Passage provided —
==========

# Got my first truck.



## MACEXCAVATING (Nov 24, 2008)

:thumbsup:Well, I am expanding. Sold the little dump trailer and purchased a dump truck. Not fancy, but paid for. Needs a little TLC but basically ready to roll. Paid 6 thousand for it. What do you guys think?


----------



## SLSTech (Sep 13, 2008)

A little touchup, a couple of logos, and *way to go* - glad to see some people are gearing up / expanding


----------



## OGStilts (Aug 30, 2007)

I'm not exactly in the dump truck buying business but it sounds and looks like a good deal to me. Ditto what SLS said.


----------



## BreyerConstruct (May 22, 2006)

Congrats!

Now go make some $$ with it! 
~Matt


----------



## DJ9222 (Apr 28, 2009)

Nice truck

Good luck with it, and make a ton of money.......


----------



## tgeb (Feb 9, 2006)

Nice purchase.

It should serve you well.


----------



## slowforthecones (Aug 24, 2008)

nice..now go make some money like them strobes


----------



## tnmtn (Dec 15, 2006)

nice truck, congrats. it's very nice to have a paid for truck. seems to be a good deal. good luck with it.

==========

Recorded information —
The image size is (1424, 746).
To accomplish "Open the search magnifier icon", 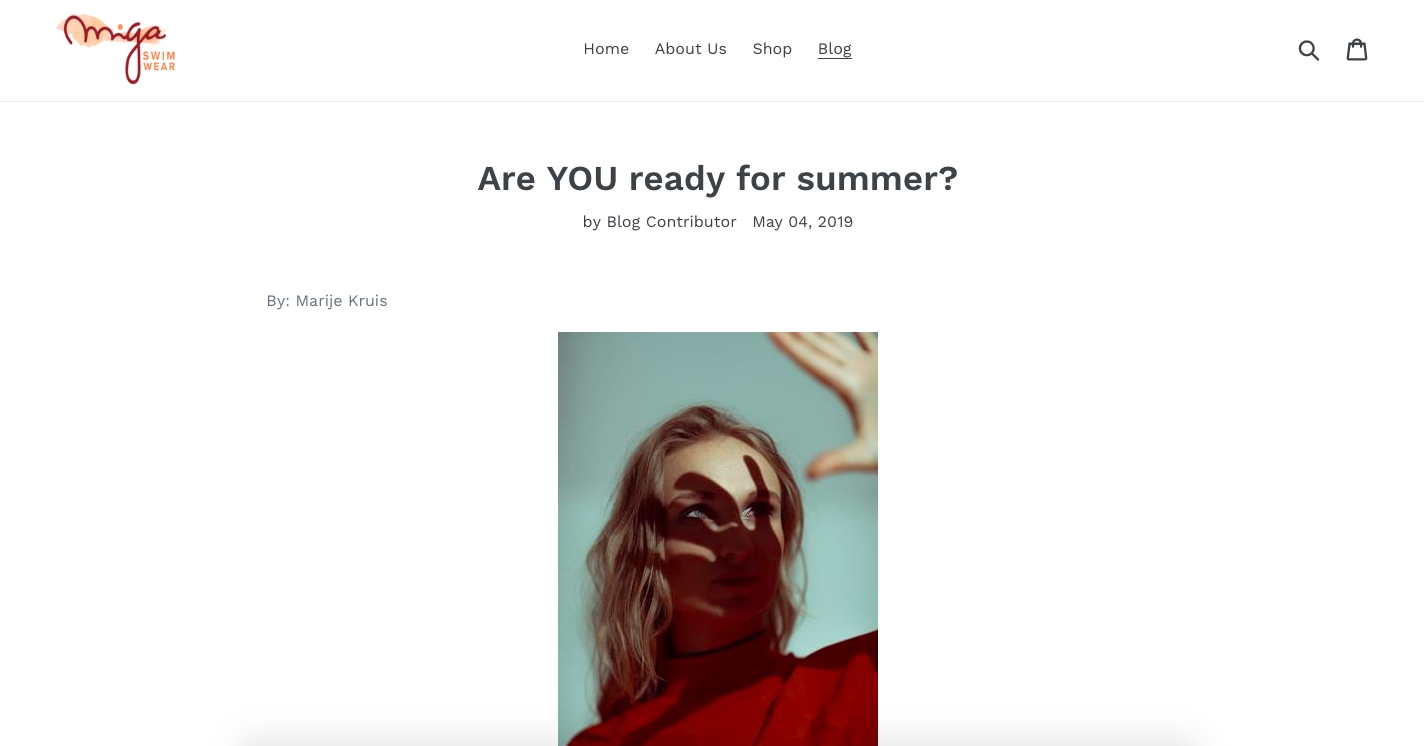I will [x=1308, y=50].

==========

Task instructions —
(a) Sum up the forum thread about the first dump truck in two sentences.
(b) From the forum thread about the first dump truck, pull out everything from "nice..now go make" down to "luck with it.".
(c) Extend the forum thread about the first dump truck beyond its final reply.

Answers in order —
(a) MACEXCAVATING says they are expanding: they sold a little dump trailer and paid 6 thousand for a dump truck that is paid for, needs a little TLC and is basically ready to roll. Other members congratulate them, call it a nice truck and a good deal, suggest a little touchup and a couple of logos, and wish them luck making money with it.

(b)
nice..now go make some money like them strobes


----------



## tnmtn (Dec 15, 2006)

nice truck, congrats. it's very nice to have a paid for truck. seems to be a good deal. good luck with it.

(c)
----------



## Upchuck (Apr 7, 2009)

Looks like it'll get the job done. How many tons can you legally carry on it? I never saw a 10 wheeler with 2 pistons on the body.


----------



## MACEXCAVATING (Nov 24, 2008)

Upchuck, I see the 2 ram setup from time to time. Not super common. The GVWR of the truck is 52080. I do not know what the truck weighs yet. I am in the process of doing a major service on it before I put it to work. So far, the truck seems sound. Just a lot of minor maint. issues that were neglected.


----------



## digdeep516 (Jun 8, 2009)

nice truck... perfect for the price. 2 questions, hows the body and what size engine is in that monster... congrads are deffinitley in order on that find.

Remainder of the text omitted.